───── TASK INPUT ─────
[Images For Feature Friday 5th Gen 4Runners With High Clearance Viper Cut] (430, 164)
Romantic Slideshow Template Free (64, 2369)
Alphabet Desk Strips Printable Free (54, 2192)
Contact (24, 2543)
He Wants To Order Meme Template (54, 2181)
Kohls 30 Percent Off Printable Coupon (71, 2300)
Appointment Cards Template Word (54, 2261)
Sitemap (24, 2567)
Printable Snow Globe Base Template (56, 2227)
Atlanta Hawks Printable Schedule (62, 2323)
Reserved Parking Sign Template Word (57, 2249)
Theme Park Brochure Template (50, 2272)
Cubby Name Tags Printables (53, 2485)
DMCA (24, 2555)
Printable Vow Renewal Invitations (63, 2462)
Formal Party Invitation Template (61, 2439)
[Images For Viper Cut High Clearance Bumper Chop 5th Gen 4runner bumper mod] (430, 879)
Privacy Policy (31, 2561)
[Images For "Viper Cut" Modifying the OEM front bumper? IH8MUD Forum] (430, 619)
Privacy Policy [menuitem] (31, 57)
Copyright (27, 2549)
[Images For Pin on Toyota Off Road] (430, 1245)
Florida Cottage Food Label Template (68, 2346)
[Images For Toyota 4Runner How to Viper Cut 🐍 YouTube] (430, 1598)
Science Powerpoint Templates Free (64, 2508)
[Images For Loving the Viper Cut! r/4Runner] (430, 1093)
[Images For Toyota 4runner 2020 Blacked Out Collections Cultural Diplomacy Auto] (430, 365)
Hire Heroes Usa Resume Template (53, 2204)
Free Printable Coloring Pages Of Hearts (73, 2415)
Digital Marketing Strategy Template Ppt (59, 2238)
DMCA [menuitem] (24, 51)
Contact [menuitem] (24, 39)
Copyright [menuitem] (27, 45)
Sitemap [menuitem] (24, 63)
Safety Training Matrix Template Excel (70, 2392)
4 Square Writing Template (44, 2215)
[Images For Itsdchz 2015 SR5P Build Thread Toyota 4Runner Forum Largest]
─────
TASK DESCRIPTION – Locate the line that contains "Reserved Parking Sign", then please quote it and every line after it to the end of the entries above, exactly and with nothing else.

TASK OUTPUT –
Reserved Parking Sign Template Word (57, 2249)
Theme Park Brochure Template (50, 2272)
Cubby Name Tags Printables (53, 2485)
DMCA (24, 2555)
Printable Vow Renewal Invitations (63, 2462)
Formal Party Invitation Template (61, 2439)
[Images For Viper Cut High Clearance Bumper Chop 5th Gen 4runner bumper mod] (430, 879)
Privacy Policy (31, 2561)
[Images For "Viper Cut" Modifying the OEM front bumper? IH8MUD Forum] (430, 619)
Privacy Policy [menuitem] (31, 57)
Copyright (27, 2549)
[Images For Pin on Toyota Off Road] (430, 1245)
Florida Cottage Food Label Template (68, 2346)
[Images For Toyota 4Runner How to Viper Cut 🐍 YouTube] (430, 1598)
Science Powerpoint Templates Free (64, 2508)
[Images For Loving the Viper Cut! r/4Runner] (430, 1093)
[Images For Toyota 4runner 2020 Blacked Out Collections Cultural Diplomacy Auto] (430, 365)
Hire Heroes Usa Resume Template (53, 2204)
Free Printable Coloring Pages Of Hearts (73, 2415)
Digital Marketing Strategy Template Ppt (59, 2238)
DMCA [menuitem] (24, 51)
Contact [menuitem] (24, 39)
Copyright [menuitem] (27, 45)
Sitemap [menuitem] (24, 63)
Safety Training Matrix Template Excel (70, 2392)
4 Square Writing Template (44, 2215)
[Images For Itsdchz 2015 SR5P Build Thread Toyota 4Runner Forum Largest]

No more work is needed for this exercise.